Subject: Re: Pre-installation question
To: Waldi Ravens <waldi@moacs.indiv.nl.net>
From: Leo Weppelman <leo@ahwau.ahold.nl>
List: port-atari
Date: 05/05/1995 12:08:35
Hi Waldi,
> 
> OK, I assumed real mem would mean all memory detected. So what is the
> other one, `avail mem', which says 24494080? (1840 KB less than `real')
As I wrote before, 'real mem' should become _realmem_. The differences
with 'avail mem' are:
   - st-ram pool for video, bouncing, etc
   - page tables
   - buffer cache
> 
> > a: root, b: swap, c: whole disk
> 
> So a partition with ID `NBR' is assumed to contain a root fs, right?
Yep.
> 
> > > For sd2 the list is even shorter, as their are no FAT fss on that disk.
> > I think they modify the partition-id too, when I know their id's I can
> > fix this.
> 
> There is no one-to-one correspondence between a partition ID and the type
> of filesystem on that partition. Partitions with ID `RAW' for example may
> contain either an ext2 or a minix fs (or even an msdos fs). The only ID
> that has a special meaning is `XGM' (extended partition). But if NetBSD
> really wants to use partitions IDs to decide the type of filesystem, we
> could define `MX1' for minix fs, `MX2' for minix2 fs, `EX1' for ext fs
> and `EX2' for ext2 fs (allthough none of those are currently supported
> by NetBSD, and probably never will be). I would also suggest using `SWP'
> for swap partitions, since there has been some discussion on those in
> one of the Maus groups, and `SWP' seemed to be favoured by most.
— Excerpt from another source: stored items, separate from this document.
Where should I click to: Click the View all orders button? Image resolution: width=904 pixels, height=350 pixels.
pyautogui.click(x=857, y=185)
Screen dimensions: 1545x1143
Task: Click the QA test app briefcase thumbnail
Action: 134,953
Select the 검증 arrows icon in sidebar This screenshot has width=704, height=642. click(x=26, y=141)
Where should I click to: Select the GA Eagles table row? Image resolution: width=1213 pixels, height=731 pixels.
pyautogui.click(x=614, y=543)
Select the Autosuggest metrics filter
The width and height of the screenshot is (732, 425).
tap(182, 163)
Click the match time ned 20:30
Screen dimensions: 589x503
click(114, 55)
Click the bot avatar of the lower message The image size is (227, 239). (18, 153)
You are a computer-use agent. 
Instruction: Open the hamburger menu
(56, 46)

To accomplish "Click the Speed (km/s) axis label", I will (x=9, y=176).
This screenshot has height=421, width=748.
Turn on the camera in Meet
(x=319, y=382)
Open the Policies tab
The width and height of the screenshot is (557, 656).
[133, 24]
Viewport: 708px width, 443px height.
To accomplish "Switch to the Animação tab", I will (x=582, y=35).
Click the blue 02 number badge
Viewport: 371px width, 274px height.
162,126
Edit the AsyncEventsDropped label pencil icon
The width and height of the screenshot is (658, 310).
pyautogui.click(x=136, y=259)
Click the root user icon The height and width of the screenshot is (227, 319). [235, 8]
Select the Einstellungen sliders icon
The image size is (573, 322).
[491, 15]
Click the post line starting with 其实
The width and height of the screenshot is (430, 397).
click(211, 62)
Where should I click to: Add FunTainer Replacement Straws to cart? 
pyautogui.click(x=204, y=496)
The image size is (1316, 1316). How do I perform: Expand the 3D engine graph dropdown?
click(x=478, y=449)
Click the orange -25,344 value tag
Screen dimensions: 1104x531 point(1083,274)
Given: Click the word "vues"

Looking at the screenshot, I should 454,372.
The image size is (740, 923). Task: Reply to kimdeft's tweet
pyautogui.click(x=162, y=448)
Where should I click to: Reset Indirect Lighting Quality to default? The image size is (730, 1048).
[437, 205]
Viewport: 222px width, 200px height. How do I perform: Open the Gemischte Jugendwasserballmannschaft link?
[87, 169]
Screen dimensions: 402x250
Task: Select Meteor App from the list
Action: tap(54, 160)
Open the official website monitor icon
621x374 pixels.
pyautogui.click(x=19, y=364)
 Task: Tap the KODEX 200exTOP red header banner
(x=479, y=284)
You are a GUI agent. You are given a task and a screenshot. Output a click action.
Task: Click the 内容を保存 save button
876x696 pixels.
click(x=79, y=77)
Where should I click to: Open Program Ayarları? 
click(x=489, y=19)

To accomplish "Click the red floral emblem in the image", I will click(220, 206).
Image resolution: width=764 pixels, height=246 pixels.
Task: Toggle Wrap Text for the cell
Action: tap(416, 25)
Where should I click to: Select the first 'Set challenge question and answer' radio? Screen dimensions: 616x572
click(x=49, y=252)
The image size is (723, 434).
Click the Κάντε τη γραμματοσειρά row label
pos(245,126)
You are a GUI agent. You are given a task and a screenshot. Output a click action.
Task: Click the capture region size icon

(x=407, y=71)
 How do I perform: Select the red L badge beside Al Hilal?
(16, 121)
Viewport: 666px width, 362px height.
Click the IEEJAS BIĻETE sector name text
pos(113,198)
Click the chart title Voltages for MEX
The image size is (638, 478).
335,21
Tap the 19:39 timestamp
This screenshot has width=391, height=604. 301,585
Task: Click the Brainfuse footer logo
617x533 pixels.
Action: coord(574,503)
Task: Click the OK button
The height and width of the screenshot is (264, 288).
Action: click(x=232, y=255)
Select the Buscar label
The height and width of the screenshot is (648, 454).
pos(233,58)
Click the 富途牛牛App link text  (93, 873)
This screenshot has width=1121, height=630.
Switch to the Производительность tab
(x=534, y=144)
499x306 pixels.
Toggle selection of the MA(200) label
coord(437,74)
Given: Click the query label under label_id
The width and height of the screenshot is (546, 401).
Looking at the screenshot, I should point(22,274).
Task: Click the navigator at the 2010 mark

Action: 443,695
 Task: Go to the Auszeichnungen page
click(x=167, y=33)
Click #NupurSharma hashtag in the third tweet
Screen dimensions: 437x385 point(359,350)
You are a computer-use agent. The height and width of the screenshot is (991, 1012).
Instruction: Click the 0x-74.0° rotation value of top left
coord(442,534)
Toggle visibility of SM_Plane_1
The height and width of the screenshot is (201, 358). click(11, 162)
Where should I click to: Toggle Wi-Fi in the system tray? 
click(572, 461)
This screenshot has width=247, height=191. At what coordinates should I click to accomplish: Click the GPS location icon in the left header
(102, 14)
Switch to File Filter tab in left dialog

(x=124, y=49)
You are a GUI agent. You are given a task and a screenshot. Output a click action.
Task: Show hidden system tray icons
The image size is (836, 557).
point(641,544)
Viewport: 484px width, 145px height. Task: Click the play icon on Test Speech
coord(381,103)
The 'SWP' idea looks good. As for the others, if NetBSD does not support
the type and the partition-id is not modified it will be ok to report
them as MSDOS.
> 
> That leaves me with the question which ID to use for partitions that
> contain an ufs? (e.g. /usr/src, /var, /var/spool/ftp, /var/spool/news,
> /usr/local etc.). Currently different IDs are used for root fs and
> /usr fs, is it planned that each additional partition gets a unique
> ID? (e.g. NBS, NBV, NBF, NBN, NBL...)
No, the root/swap detection is mostly used for autoconfiguration, all
other filesystems just contain NBU.

Leo.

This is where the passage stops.